Pieces of bzr, Part 2
Presumably before you get here, you've read PiecesInBrief, which gave an initial set of working definitions of our pieces and an overview of how they fit together. This document will attempt to expand those definitions so we have a fuller understanding. And then we'll try applying terms to other VCS's for comparison.
I'm not yet entirely happy with this doc. I think it's longer than it should be for what it's trying to convey. This probably calls for some editing...
Now that we've handwaved approximate position, we can talk in more details about how the pieces work.
A Revision conceptually contains all the files you had when you created it. You can think of this as if it contained a tarball of your working files (though you can have files in your Working Tree that you don't tell bzr to track, and so it doesn't put into the Revision). There are a number of ways revisions can be created (for instance, converters from other systems), but in practice just about every revision will be created by running bzr commit.
It also contains some metadata describing it. First, it has what's called a Revision ID, which is a globally unique string that can be used as a key to refer to this revision. No other revision will ever use that same identifier. This is how (as described above) one Branch can know if it's related to another Branch; by comparing the ID's of the Revisions in it.
A Revision will have a timestamp, telling when you created it. It'll have a committer identifier, telling who created it. It'll have a log message, where you describe what's special about this Revision that you wanted to create it. It has a checksum, so that disk corruption can be detected. And various other fields.
Importantly, it also stores a reference to the Revision it's derived from. Very few Revisions are actually created from thin air. Most of the time, you have an existing Revision that you make some changes to, yielding a new one. This is called a parent Revision. And that parent revision also has a pointer to a parent of its own, and that to another parent... all the way back to the beginning of a project.

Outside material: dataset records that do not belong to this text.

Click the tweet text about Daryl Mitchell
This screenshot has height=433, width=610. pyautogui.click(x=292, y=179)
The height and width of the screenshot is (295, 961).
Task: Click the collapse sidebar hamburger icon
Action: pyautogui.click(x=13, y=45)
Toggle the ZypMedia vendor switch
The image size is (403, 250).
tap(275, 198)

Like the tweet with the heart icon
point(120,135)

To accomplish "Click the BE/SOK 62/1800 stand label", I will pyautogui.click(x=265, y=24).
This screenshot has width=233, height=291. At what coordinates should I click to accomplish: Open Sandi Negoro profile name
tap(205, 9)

Most of the time, a Revision will have one parent. This happens because you have some existing Revision, you edit (in your Working Tree) the files to make some change, then you commit your changes, creating a new Revision, with that pre-existing Revision as its parent. However, a Revision can also have no parents, in the case of a first Revision when you're starting from scratch. And a Revision can also have more than one parent (it's possible, but very rare, to have more than 2), in the case where it's the result of a merge.

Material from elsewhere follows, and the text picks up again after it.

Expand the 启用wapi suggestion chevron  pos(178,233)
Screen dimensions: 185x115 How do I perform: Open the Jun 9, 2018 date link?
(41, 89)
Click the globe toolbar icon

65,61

I'm not going to go into describing what merges are here. If you don't already know, just store "merge == multiple parents == merge" in your brain for now. It'll be explored in other documents.
This has some important implications. For one thing, it means that just by having one Revision, you can walk back to its parent, and the parent's parent, and the parent's parent's parent, and so on all the way back to the start of the project. So you don't need to refer to an ever-growing list to define the history, just the latest Revision. For another, it means every Revision "depends on" all the revisions that came before it. That means that when one Branch is comparing itself against another Branch, as soon as they find one Revision in common, they can stop following the links because they know that everything prior to that is the same as well.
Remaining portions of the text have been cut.